L’obbligo di comunicazione per l’assunzione socio lavoratore

La gestione dei rapporti societari e lavorativi all’interno delle cooperative richiede una corretta conoscenza delle normative applicabili nel tempo. Un rappresentante legale di una società cooperativa ha contestato una sanzione amministrativa notificata dall’Ispettorato del Lavoro. L’autorità contestava la mancata comunicazione preventiva relativa all’assunzione socio lavoratore e alla successiva cessazione del rapporto.

La vicenda trae origine da un controllo ispettivo che riteneva applicabile la disciplina generale del collocamento.

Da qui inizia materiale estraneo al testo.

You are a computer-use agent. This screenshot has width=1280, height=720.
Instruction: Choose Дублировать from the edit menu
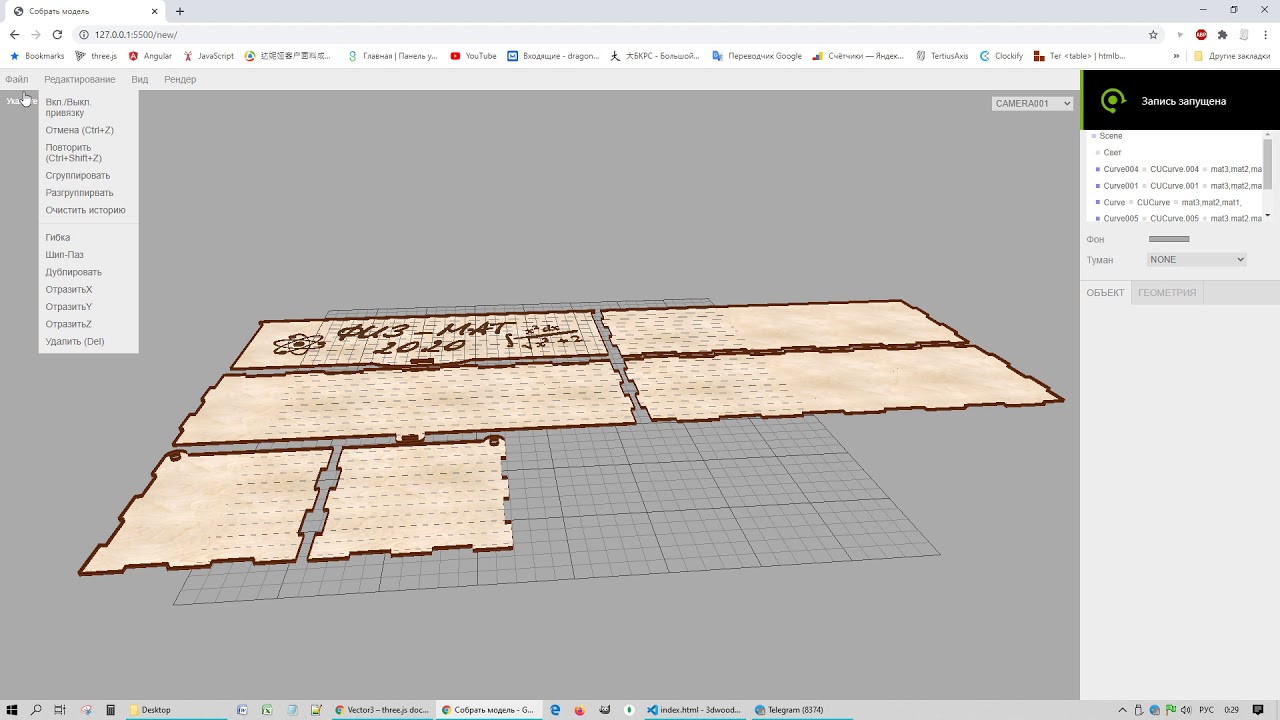73,272
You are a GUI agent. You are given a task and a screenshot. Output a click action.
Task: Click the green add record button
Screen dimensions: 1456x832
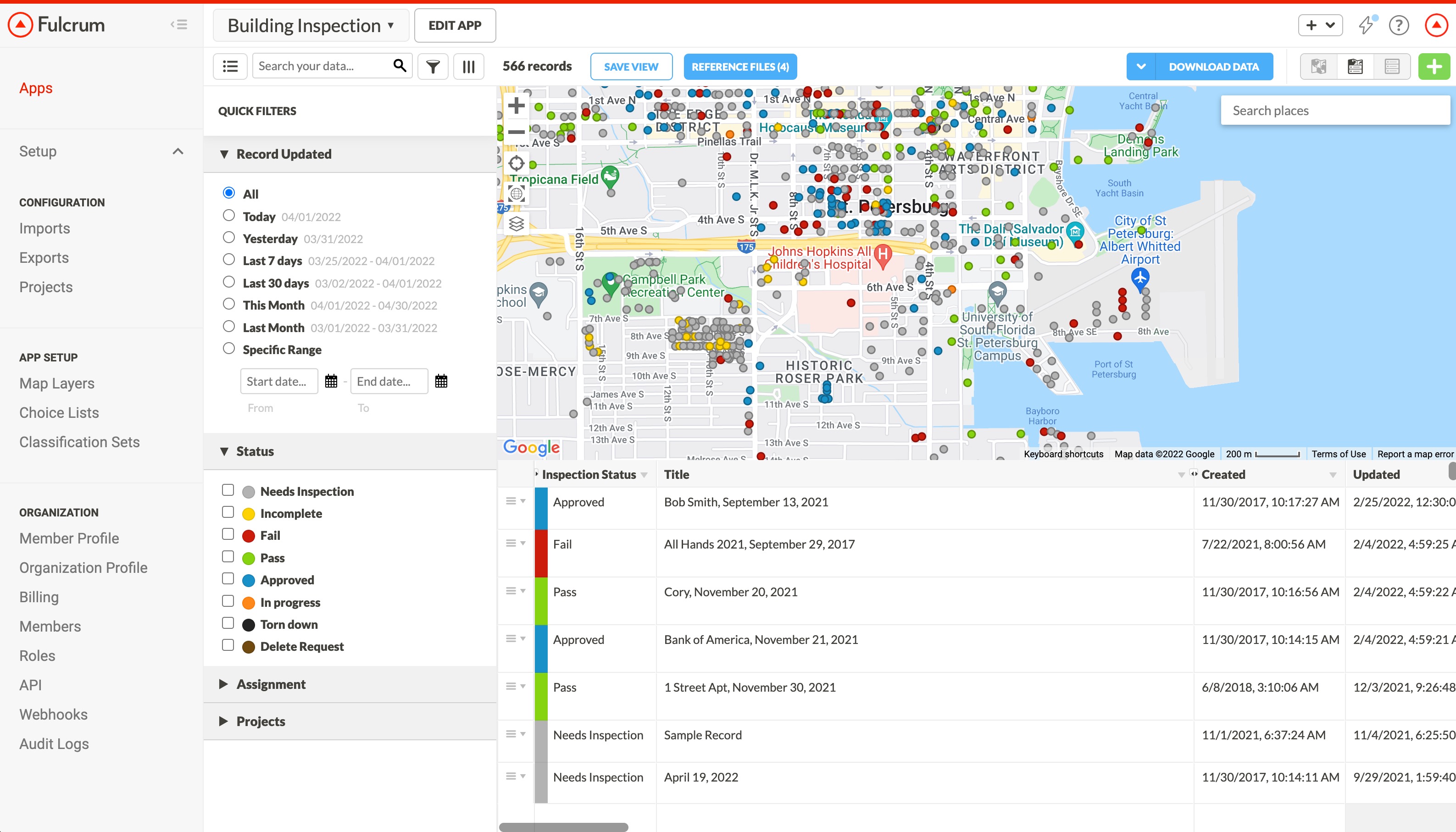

Secondo l’ente di vigilanza, ogni cooperativa doveva trasmettere i dati dei lavoratori agli uffici competenti, indipendentemente dalla natura del legame mutualistico. L’ente applicava retroattivamente regole introdotte da riforme successive, generando una pesante sanzione economica a carico dell’impresa.

Il contesto normativo prima delle riforme del 2002

Il quadro normativo italiano sul lavoro in cooperativa ha subito profonde trasformazioni nel corso degli anni. In passato, la disciplina sull’avviamento al lavoro riguardava soltanto i datori di lavoro tradizionali e i lavoratori dipendenti ordinari. Il socio lavoratore prestava la propria attività in adempimento del contratto sociale e dello scopo mutualistico tipico della cooperativa.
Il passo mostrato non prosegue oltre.